Lorsque Angélique entra, personne ne bougea, mais des têtes se tournèrent lentement et des yeux luirent. Après avoir salué alentour, elle prit deux gobelets d'étain sur l'auvent de la cheminée. Boire un peu de bière fraîche était une nécessité urgente. Mais pour atteindre la barrique il lui fallait déranger un chef indien qui, drapé dans son manteau brodé, pétunait d'un air endormi, à l'extrémité d'une des tables. En langue abénakis, elle le salua avec les circonlocutions d'usage et le respect dû à son rang que révélaient ses plumes d'aigle plantées dans son chignon noir à longues tresses. L'Indien parut sortir de son rêve nébuleux et se dressa subitement. Ses yeux s'éclairèrent, pétillèrent. Il la considéra quelques instants avec étonnement et enchantement, puis, posant une main sur son cœur, il tendit la jambe droite en avant et s'inclina dans un salut de cour impeccable.

– Madame, comment me faire pardonner ? fit-il en excellent français. Je m'attendais si peu à une telle apparition. Permettez-moi de me présenter : Jean-Vincent d'Abbadie, seigneur de Rasdacq et d'autres lieux, baron de Saint-Castine, lieutenant du roi en sa forteresse de Pentagoët, pour le gouvernement de ses possessions en Acadie.

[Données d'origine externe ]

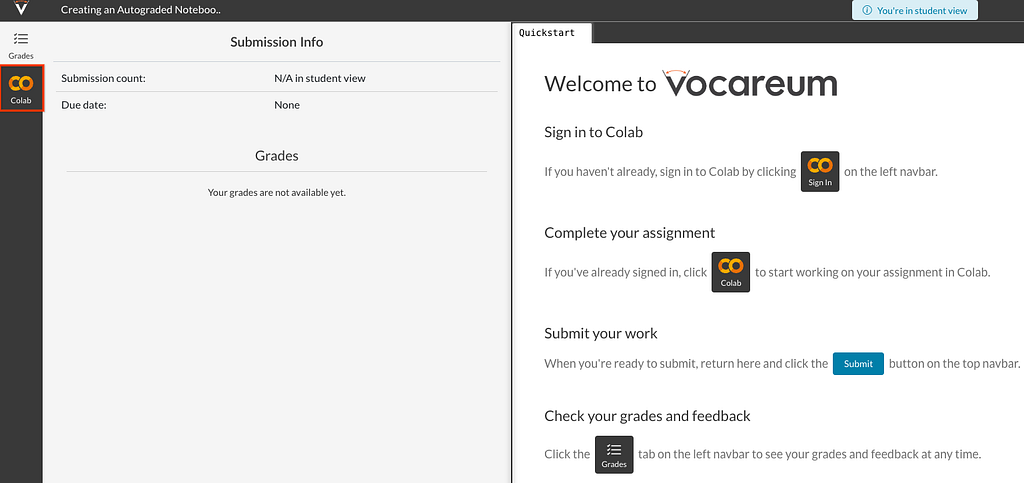Click the Submission count row
1024x483 pixels.
pos(276,78)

– Baron, vous me voyez ravie de vous rencontrer. J'ai beaucoup entendu parler de vous...

– Et moi-même, madame... Non, inutile de vous nommer. Je vous reconnais, quoique ne vous ayant jamais vue... Vous êtes la belle, la très belle Mme de Peyrac ! Bien que préparé par tant et tant de récits, la réalité dépasse de loin ce que mon imagination avait pu concevoir... Vous m'avez pris pour un Indien ?... Comment expliquer mon attitude discourtoise ? En vous voyant tout à coup devant moi, comprenant dans un éclair qui vous étiez et que vous étiez là, je suis demeuré saisi, pétrifié et muet comme ces mortels que les déesses viennent visiter par on ne sait quel incompréhensible caprice dans leur sombre séjour terrestre. Car en vérité, oui, madame, je savais que vous étiez infiniment belle, mais j'ignorais que vous le fussiez avec tant de charme et d'aménité. De plus, entendre les mots de la langue indienne, que j'aime tant, tomber de votre bouche et voir votre sourire éclairer soudain cet antre sombre et grossier, quelle surprenante sensation ! Je ne l'oublierai jamais !

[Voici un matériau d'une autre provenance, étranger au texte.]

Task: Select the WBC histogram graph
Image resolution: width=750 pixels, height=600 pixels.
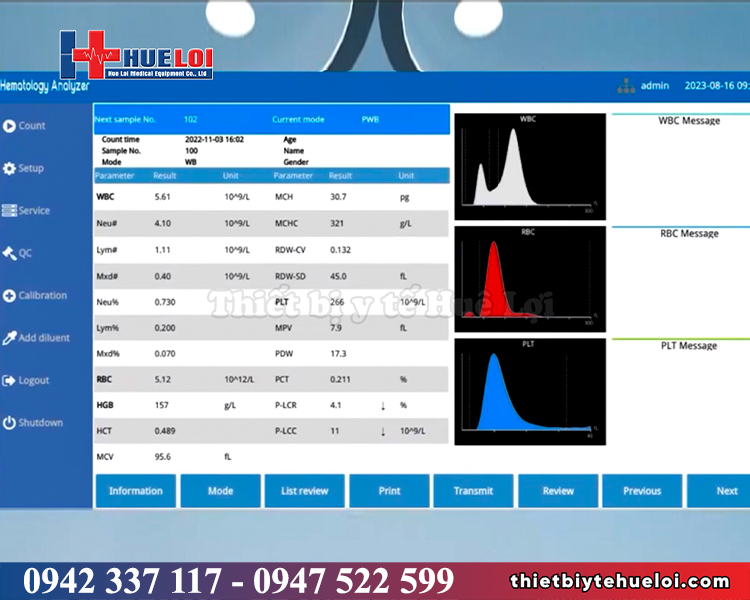Action: [x=530, y=165]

– Et vous, monsieur, je vois bien maintenant que vous êtes gascon ! s'écria-t-elle en éclatant de rire.

– M'avez-vous vraiment pris pour un Indien ?

– Certes.

Elle détaillait son teint cuivré où brillaient deux prunelles intensément et pleinement noires, sa chevelure, son maintien.

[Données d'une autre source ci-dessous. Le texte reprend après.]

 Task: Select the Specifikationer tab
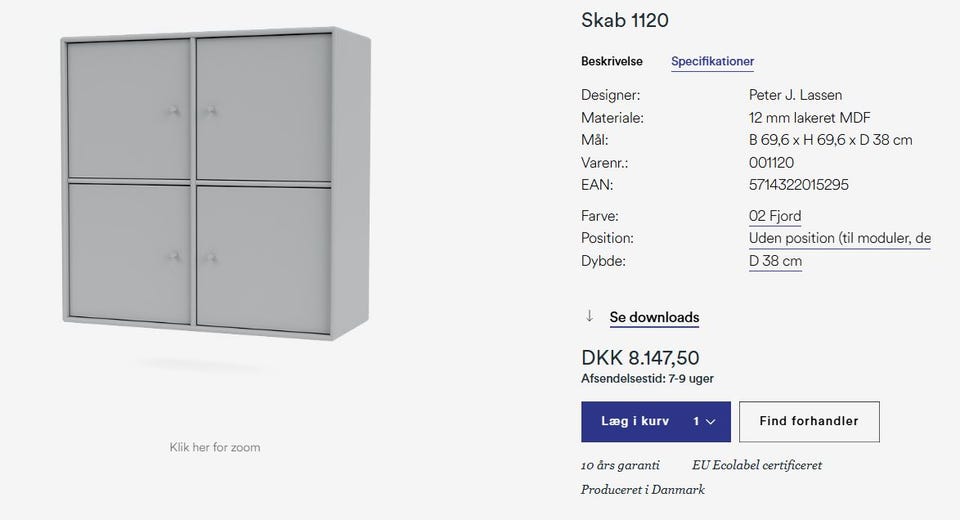[x=712, y=61]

– Et comme ceci ? fit-il en rejetant la couverture rouge brodée de perles et de poils de porc-épic dans laquelle il se drapait.

Il apparut dans le justaucorps bleu soutaché d'or des officiers du régiment de Carignan-Sallières, avec au col un jabot de dentelle blanche. Mais en ce seul vêtement résidait son uniforme réglementaire. Pour le reste, il portait les hautes jambières à l'indienne et des mocassins remplaçant culotte et bottes.

Il se campa, un poing sur la hanche, avec la morgue d'un jeune officier de la suite du roi.

– Et comme ceci ? Ne suis-je pas un parfait courtisan de Versailles !

Angélique secoua la tête.

– Non, fit-elle, votre bagou vient trop tard ! monsieur. Vous êtes un chef abénakis à mes yeux.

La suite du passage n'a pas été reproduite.